Il convegno, promosso da A.T.S. Formazione Obiettivo Uomo e Obiettivo Uomo insieme all'Università Cattolica - Policlinico Universitario "A. Gemelli" di Roma, con il patrocinio del Ministero del Lavoro e delle Politiche Sociali e della Regione Lazio (Assessorato al Lavoro e Formazione e Assessorato alle Politiche sociali), è stato l’evento di chiusura del Corso di formazione per Assistenti familiari di persone affette da SLA svolto presso il Policlinico Gemelli. La direzione scientifica e la formazione degli assistenti è stata curata da un gruppo di lavoro multidisciplinare che ha coinvolto pneumologi, neurologi e geriatri del Gemelli.
«Oggi la richiesta di assistenza è sempre più capillare, tanto che si prevede un vero e proprio boom di richieste di addetti in questo campo - ha dichiarato in apertura Mariella Zezza, assessore regionale al Lavoro e Formazione. Secondo l'Istat – ha aggiunto - nel 2010 le persone con assistenza familiare erano due milioni e mezzo, ma le statistiche ci parlano di tre milioni di persone con questa necessità, cui spesso risponde la rete familiare, oggi fin troppo sfruttata».

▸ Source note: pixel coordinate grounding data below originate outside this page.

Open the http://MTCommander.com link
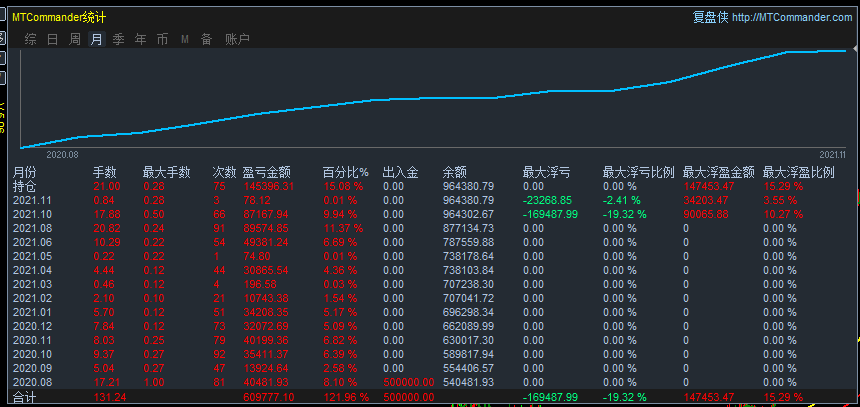 [x=791, y=17]
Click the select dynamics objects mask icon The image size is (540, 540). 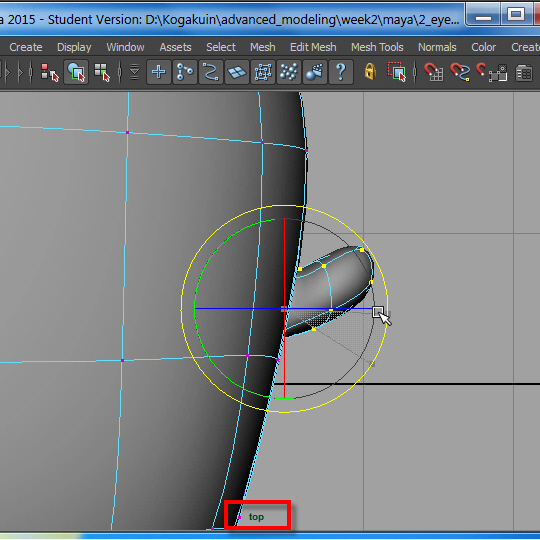point(289,72)
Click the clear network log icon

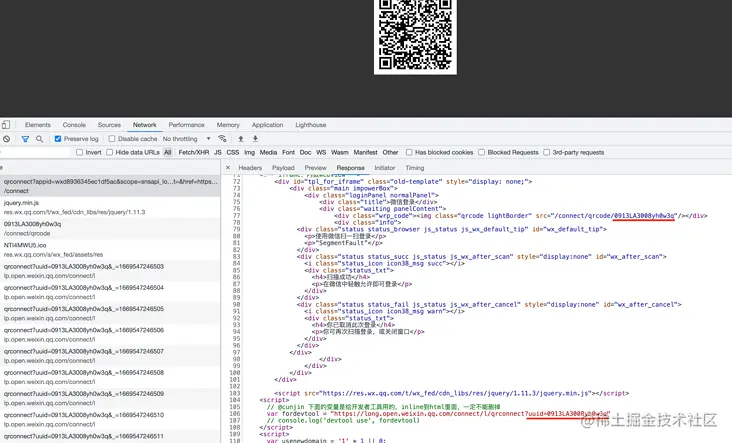6,139
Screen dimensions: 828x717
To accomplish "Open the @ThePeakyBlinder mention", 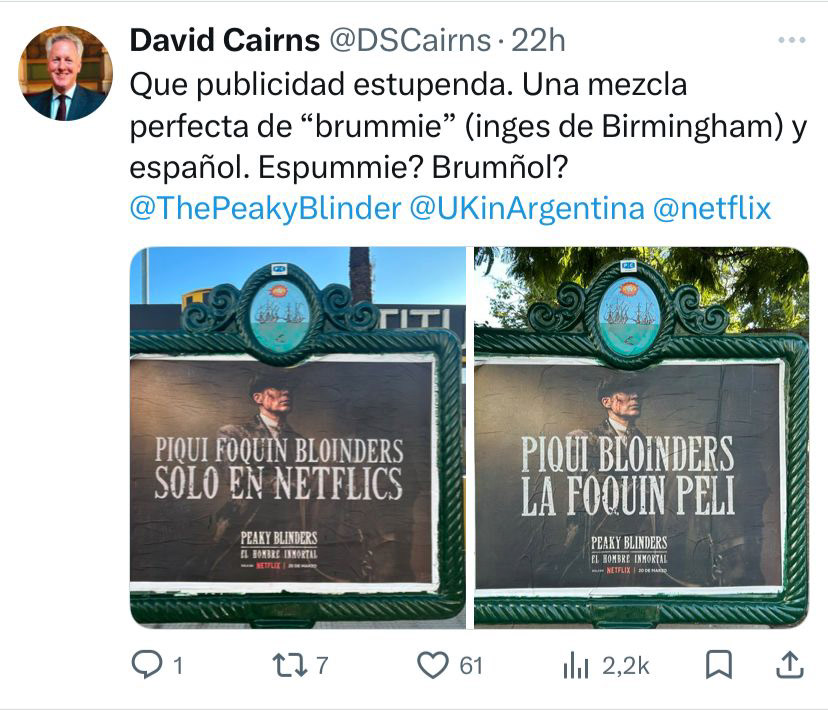I will click(266, 208).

La crescente richiesta di assistenti familiari dipende anche dal fatto che «l'80% degli italiani è proprietario di casa – ha spiegato Roberto Bernabei, direttore del Dipartimento di Scienze gerontologiche, geriatriche e fisiatriche del Policlinico Gemelli - e questo ha limitato il numero delle Rsa, che in Italia sono molto meno che in altri Paesi. Gli anziani restano a casa e di conseguenza esplode la richiesta di assistenza. Il problema è dunque dotare le famiglie di professionalità congrue: ci sono tanti anziani e tanti fragili. Lo scorso anno - ha continuato Bernabei - 121 pazienti affetti da Sla sono stati ricoverati al Gemelli, ma c'è un’ampia quota domestica. Per questa particolare malattia, che esprime particolari necessità, occorrono punti unici di accesso e nuove figure professionali, professionisti della valutazione del bisogno».
Secondo Salvatore Valente, docente di Pneumologia della Cattolica di Roma, la questione della formazione è strettamente collegata con il problema della continuità assistenziale, che implica la presa in carico globale del paziente: «Siamo di fronte a una malattia che comporta per il malato scelte individuali e responsabili - ha spiegato lo pneumologo - e a fronte di queste necessità, fino a pochi anni fa avevamo davanti uno scenario desolante, fatto di una serie di interlocutori frammentari e separati. Serve quindi una rete assistenziale multidisciplinare nelle singole regioni. Un importante passo avanti è stato compiuto, in questo senso, con l'accordo siglato il 25 maggio 2011 dalla Conferenza Stato-regioni, che all'articolo 3 si riferisce ai "centri di riferimento" come unità funzionali che assicurano la presa in carico globale e garantiscono al proprio interno tutte le competenze multidisciplinari, diagnostiche, terapeutiche ed assistenziali».